[Text]
· · ·
PostPosted: Mon Nov 15, 2004 2:29 am    Post subject: Reply with quote

Here's an update story of our "Smokin'" Marine:

Marine fights on with dwindling supply of smokes

By Patrick J. McDonnell
Los Angeles Times

FALLUJAH, Iraq — The Marlboro man was angry: He has a war to fight, and he's running out of smokes.

"If you want to write something,'' he tells an intruding reporter, "tell Marlboro I'm down to four packs, and I'm here in Fallujah till who knows when. Maybe they can send some. And they can bring down the price a bit.''

Those are the unfettered sentiments of Marine Lance Cpl. James Blake Miller, 20, a country boy from Kentucky who has been thrust unwittingly and somewhat unwillingly into the role of poster boy for a war on the other side of the world from his home on the farm.


"I just don't understand what all the fuss is about,'' Miller drawls on Friday as he crouches — Marlboro firmly in place — inside an abandoned building with his platoon mates, preparing to fight insurgents holed up in yet another mosque.

"I was just smokin' a cigarette, and someone takes my picture and it all blows up.''

Miller is the young man whose gritty, war-hardened portrait appeared Wednesday in the Los Angeles Times, shot by Luis Sinco, a Los Angeles Times photographer embedded with Miller's unit, Charlie Co., 1st Battalion, 8th Marine Regiment.
· · ·
[Tasks to carry out]
[a] How would you put this sentence from the Fallujah article into Spanish: "The Marlboro man was angry: He has a war to fight, and he's running out of smokes."
[b] Could you carry the article about the Marine in Fallujah on for a few more paragraphs, picking up after its final sentence?

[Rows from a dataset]
· · ·
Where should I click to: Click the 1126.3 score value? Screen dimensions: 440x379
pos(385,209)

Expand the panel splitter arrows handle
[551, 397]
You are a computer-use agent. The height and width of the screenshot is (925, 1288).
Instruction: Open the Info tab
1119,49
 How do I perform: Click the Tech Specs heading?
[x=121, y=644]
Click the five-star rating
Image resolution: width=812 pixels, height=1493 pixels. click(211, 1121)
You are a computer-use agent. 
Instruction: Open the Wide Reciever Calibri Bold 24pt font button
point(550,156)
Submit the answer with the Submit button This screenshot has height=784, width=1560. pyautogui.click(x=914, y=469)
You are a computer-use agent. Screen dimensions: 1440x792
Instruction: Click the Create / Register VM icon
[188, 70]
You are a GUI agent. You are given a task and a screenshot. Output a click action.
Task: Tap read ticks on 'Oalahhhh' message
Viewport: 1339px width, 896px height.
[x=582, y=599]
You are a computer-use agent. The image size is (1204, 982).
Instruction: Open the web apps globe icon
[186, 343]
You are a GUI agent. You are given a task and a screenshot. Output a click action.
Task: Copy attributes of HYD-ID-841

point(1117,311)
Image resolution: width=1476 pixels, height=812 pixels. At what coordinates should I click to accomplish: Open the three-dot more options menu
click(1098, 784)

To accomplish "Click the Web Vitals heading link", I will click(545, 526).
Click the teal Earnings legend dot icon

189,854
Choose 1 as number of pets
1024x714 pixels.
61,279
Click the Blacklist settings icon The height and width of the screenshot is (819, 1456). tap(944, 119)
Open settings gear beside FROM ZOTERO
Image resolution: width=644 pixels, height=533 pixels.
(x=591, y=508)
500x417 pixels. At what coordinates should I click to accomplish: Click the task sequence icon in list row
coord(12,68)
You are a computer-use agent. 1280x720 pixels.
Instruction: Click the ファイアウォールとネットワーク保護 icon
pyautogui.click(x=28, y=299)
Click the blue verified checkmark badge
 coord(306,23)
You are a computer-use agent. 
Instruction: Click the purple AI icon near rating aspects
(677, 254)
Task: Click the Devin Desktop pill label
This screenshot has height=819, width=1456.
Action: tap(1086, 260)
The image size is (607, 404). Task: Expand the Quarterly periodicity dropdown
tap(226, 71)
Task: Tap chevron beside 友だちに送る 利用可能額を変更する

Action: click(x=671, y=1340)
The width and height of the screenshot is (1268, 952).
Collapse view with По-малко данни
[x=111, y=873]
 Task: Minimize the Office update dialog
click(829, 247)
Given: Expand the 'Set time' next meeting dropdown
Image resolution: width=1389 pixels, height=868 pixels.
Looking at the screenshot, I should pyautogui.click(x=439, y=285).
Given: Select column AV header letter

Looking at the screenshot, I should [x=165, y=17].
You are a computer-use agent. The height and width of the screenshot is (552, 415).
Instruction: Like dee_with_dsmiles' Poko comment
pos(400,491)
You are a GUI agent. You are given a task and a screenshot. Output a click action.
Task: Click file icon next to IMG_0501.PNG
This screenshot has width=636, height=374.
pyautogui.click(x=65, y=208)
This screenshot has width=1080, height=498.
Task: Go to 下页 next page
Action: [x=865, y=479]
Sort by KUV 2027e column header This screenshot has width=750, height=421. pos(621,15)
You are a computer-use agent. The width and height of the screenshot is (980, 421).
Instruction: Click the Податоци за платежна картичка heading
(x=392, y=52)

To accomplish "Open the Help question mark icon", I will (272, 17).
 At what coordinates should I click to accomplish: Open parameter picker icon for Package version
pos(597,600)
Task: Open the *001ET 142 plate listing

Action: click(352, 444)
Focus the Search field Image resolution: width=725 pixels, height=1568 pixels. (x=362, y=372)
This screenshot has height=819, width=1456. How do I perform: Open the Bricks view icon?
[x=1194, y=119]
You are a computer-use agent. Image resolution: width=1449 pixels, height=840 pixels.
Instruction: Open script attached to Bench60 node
· · ·
[Responses in order]
[a] El hombre Marlboro estaba enojado: tiene una guerra que pelear y se le están acabando los cigarrillos.

[b]
In the full-frame photo, taken after more than 12 hours of nearly non-stop deadly combat, Miller's camouflage war paint is smudged. He sports a bloody nick on his nose. His helmet and chin strap frame a weary expression that seems to convey the timeless fatigue of battle. And there is the cigarette, of course, drooping from the right side of his mouth in a jaunty manner that Humphrey Bogart or John Wayne would have approved of. Wispy smoke drifts off to his left.

The image has quickly moved into the realm of the iconic.

More than 100 newspapers printed it, although it took the New York Post to sum it up in a front-page headline: "Marlboro Men Kick Butt in Fallujah.''The fact that Miller's name was not included in the caption material only seemed to enhance its punch.

The Los Angeles Times and other publications have received scores of e-mails wanting to know about this mysterious figure. Many women, in particular, have inquired about how to contact him. "The photo captures his weariness, yet his eyes hold the spirit of the hunter and the hunted,'' wrote one e-mailing admirer. "His gaze is warm but deadly. I want to send a letter.''

Maybe it's about America striking back at a perceived enemy, or maybe it's just the sense of one young man putting his life on the line halfway across the globe.

Whatever the case, the photo seems to have struck a chord, and top Marine brass are thrilled.

Lt. Gen. John F. Sattler, commander of the I Marine Expeditionary Force, dropped in on Charlie Company Friday to laud the Marlboro Men.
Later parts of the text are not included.